GRO file format parser in Python

Tobias Sikosek · Post by **Tobias Sikosek** » Tue Feb 25, 2014 9:32 pm

Hi everyone,

I just installed OpenMM 6.0 and the tests all passed fine.

Then I tried importing a GRO file in a Python script and got this error:

Code: Select all

Traceback (most recent call last):
  File "omm_test.py", line 6, in <module>
    gro = GromacsGroFile(sys.argv[1]) 
  File "/Library/Python/2.7/site-packages/simtk/openmm/app/gromacsgrofile.py", line 149, in __init__
    raise Exception("Unexpected line in .gro file: "+line)
Exception: Unexpected line in .gro file:     1  THR    N    1   6.503   7.301  12.753

When looking into the Python code of gromacsgrofile.py I found the following method to recognize atom lines in a GRO file:

Code: Select all

def _is_gro_coord(line):
    """ Determines whether a line contains GROMACS data or not

    @param[in] line The line to be tested

    """
    sline = line.split()
    if len(sline) == 6 or len(sline) == 9:
        return all([_isint(sline[2]), _isfloat(sline[3]), _isfloat(sline[4]), _isfloat(sline[5])])
    elif len(sline) == 5 or len(sline) == 8:
        return all([_isint(line[15:20]), _isfloat(sline[2]), _isfloat(sline[3]), _isfloat(sline[4])])
    else:
        return 0

According to this, there should be either 5,6,8, or 9 columns. However, my GRO file has 7 columns.

The Gromacs manual says: (http://manual.gromacs.org/online/gro.html)

Columns contain the following information (from left to right):
residue number (5 positions, integer)
residue name (5 characters)
atom name (5 characters)
atom number (5 positions, integer)
position (in nm, x y z in 3 columns, each 8 positions with 3 decimal places)
velocity (in nm/ps (or km/s), x y z in 3 columns, each 8 positions with 4 decimal places)

Since velocities are not present in my file, 7 columns seems to be ok.

Is there there something I'm missing or is this a bug?

Cheers!
Tobias

Lee-Ping Wang · Post by **Lee-Ping Wang** » Tue Feb 25, 2014 10:36 pm

Hi Tobias,

Thanks for pointing this out.
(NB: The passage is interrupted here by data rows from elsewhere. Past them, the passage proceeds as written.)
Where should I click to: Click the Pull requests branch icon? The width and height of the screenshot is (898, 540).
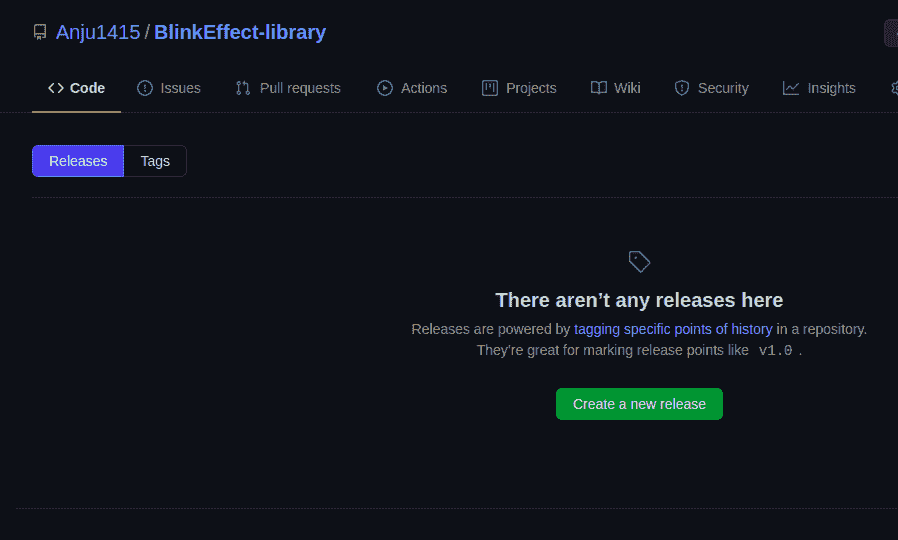[x=243, y=88]
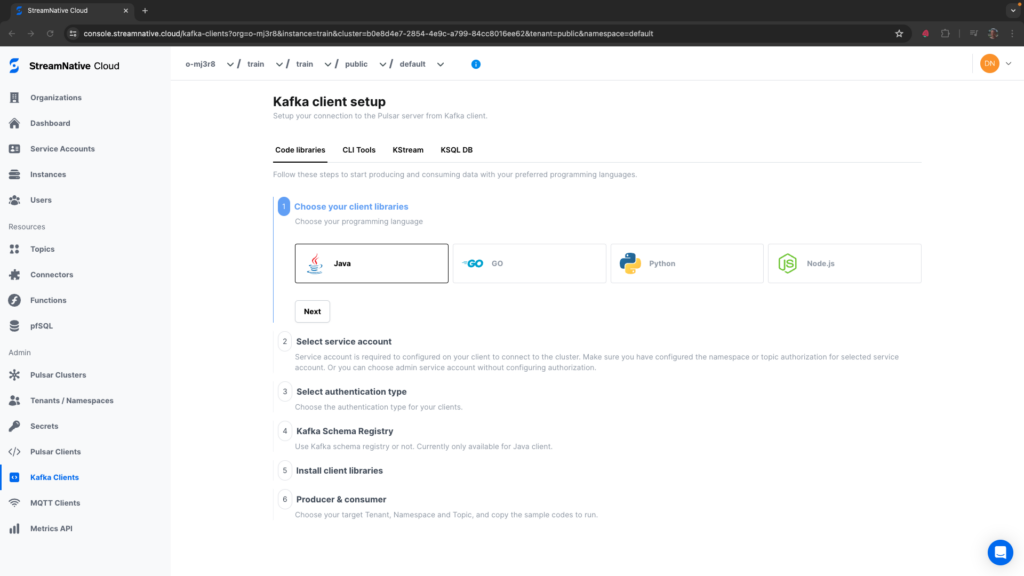
Task: Open pfSQL via its database icon
Action: 14,326
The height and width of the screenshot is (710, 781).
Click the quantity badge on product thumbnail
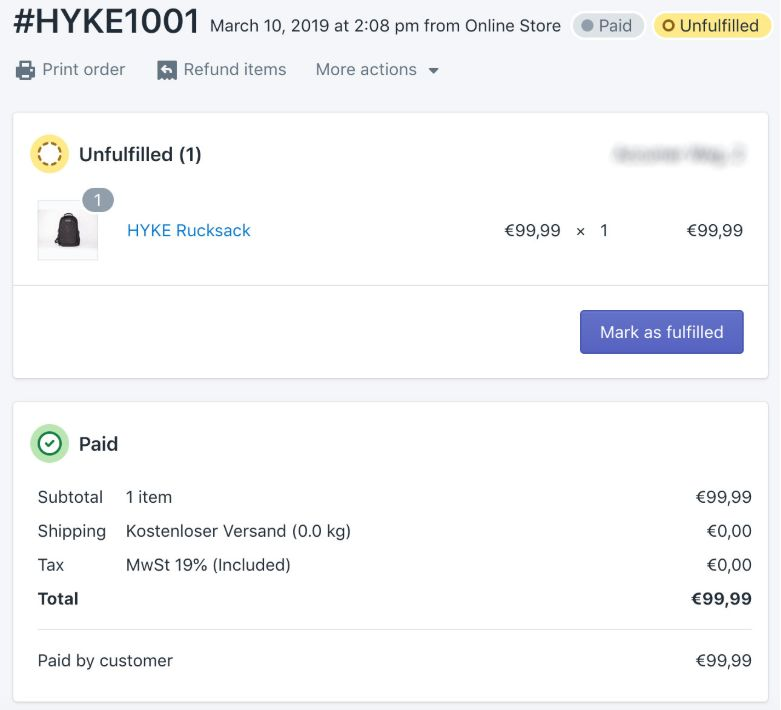pos(98,200)
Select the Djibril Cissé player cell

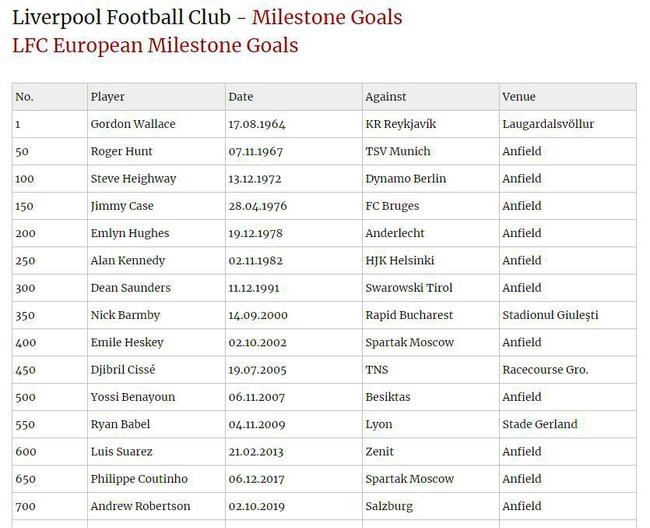tap(123, 370)
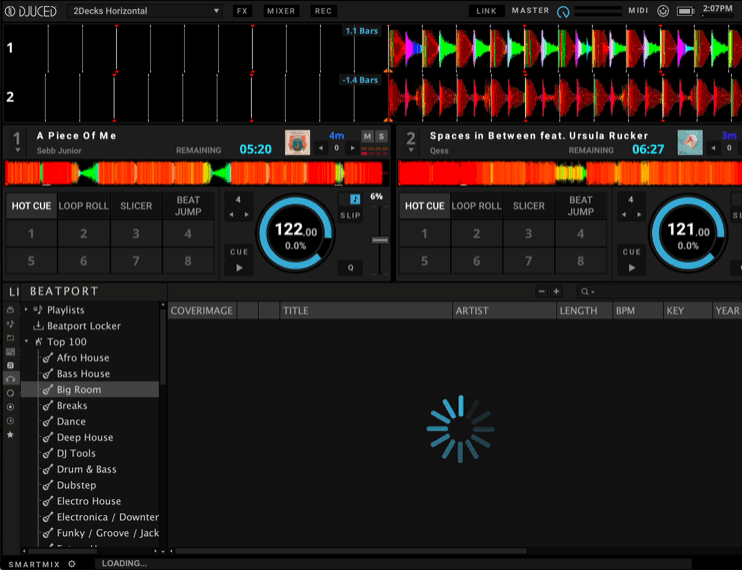
Task: Click the master volume knob
Action: point(563,12)
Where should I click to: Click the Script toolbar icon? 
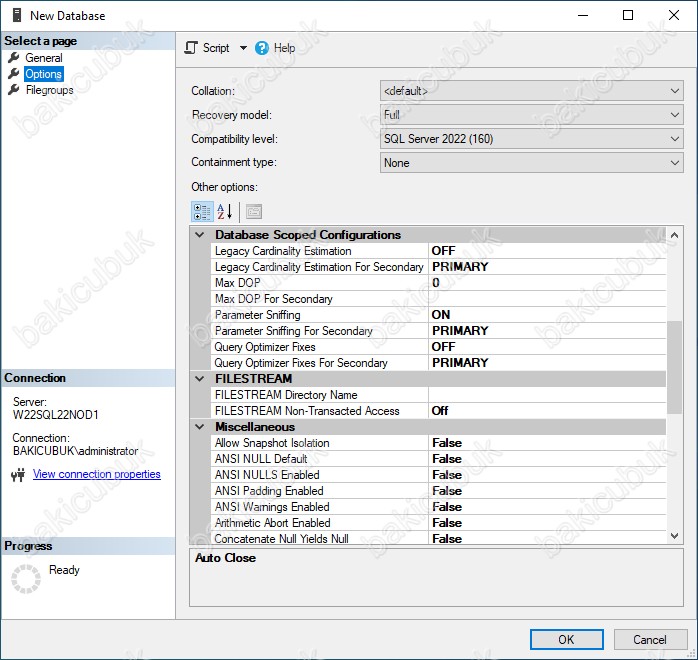(192, 48)
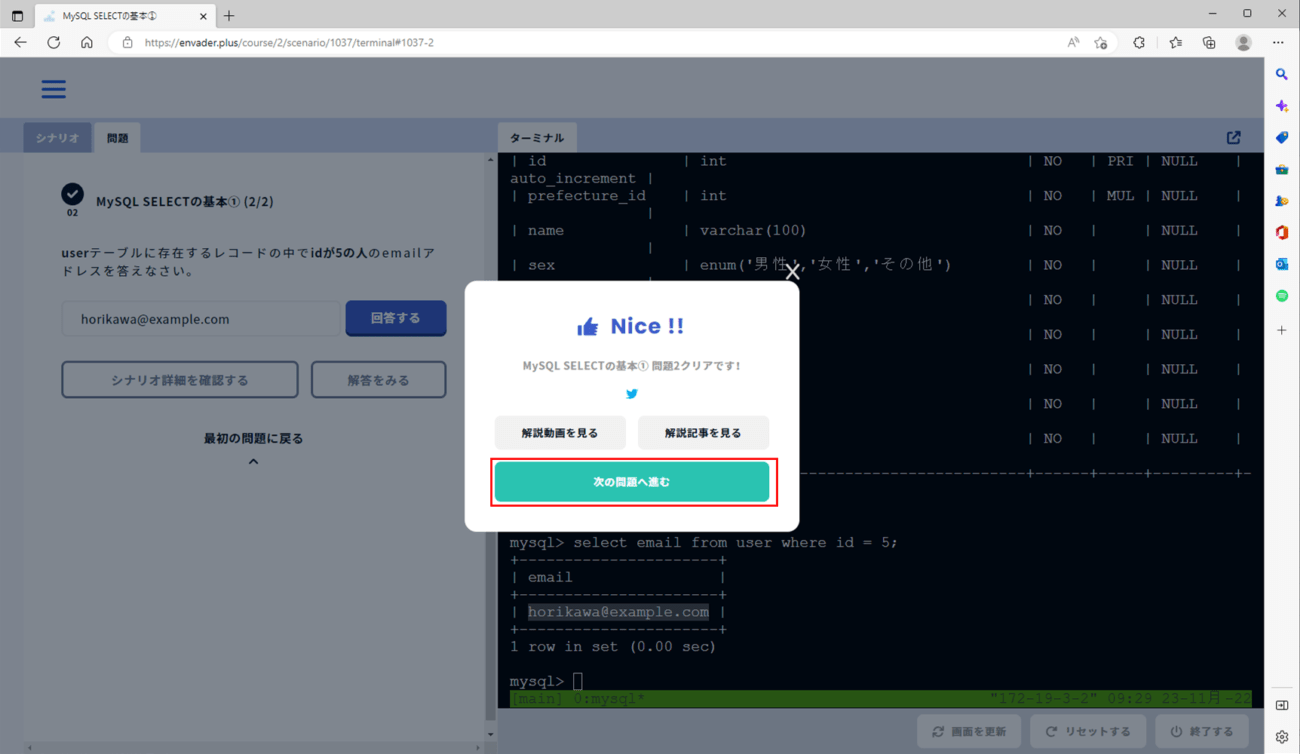Click the browser refresh icon

pos(54,43)
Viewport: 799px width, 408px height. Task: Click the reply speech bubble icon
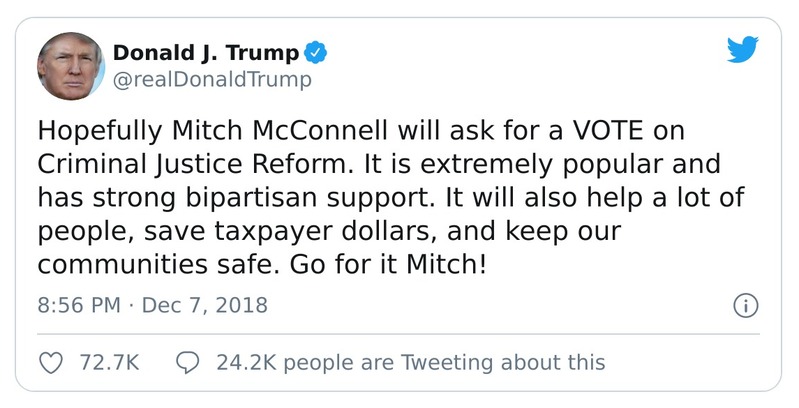point(187,362)
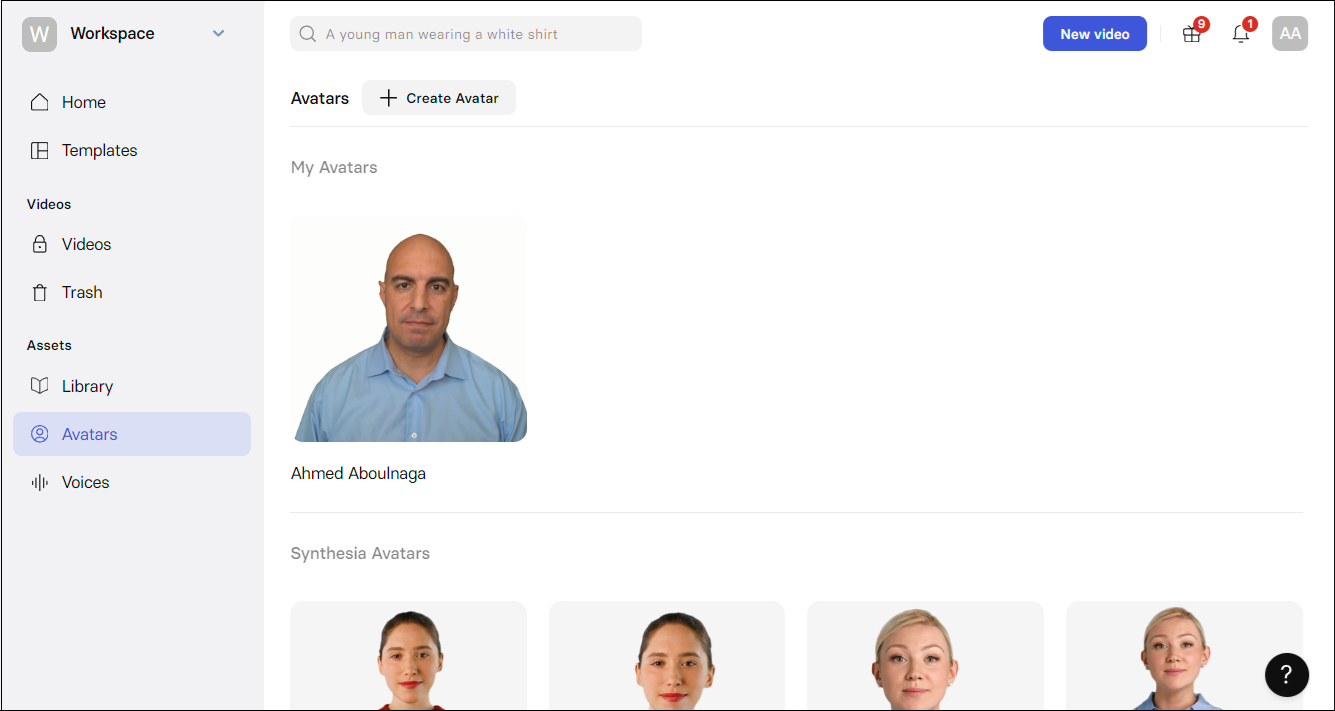1335x711 pixels.
Task: Click the plus icon in Create Avatar
Action: pyautogui.click(x=389, y=98)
I implemented the GRO file parser and there could be an issue with it, but in this case I think it's working properly.

I think what's happening is that the residue number is usually right-indented while the residue name is usually left-indented so it looks like "1THR", whereas in your case you have right-indented both number and name so it looks like "1 THR". This separates the residue number and name with spaces and creates the extra field that confuses the parser.

The manual specifies the indentation (note the dash in the second field):

Code: Select all

    "%5d%-5s%5s%5d%8.3f%8.3f%8.3f%8.4f%8.4f%8.4f"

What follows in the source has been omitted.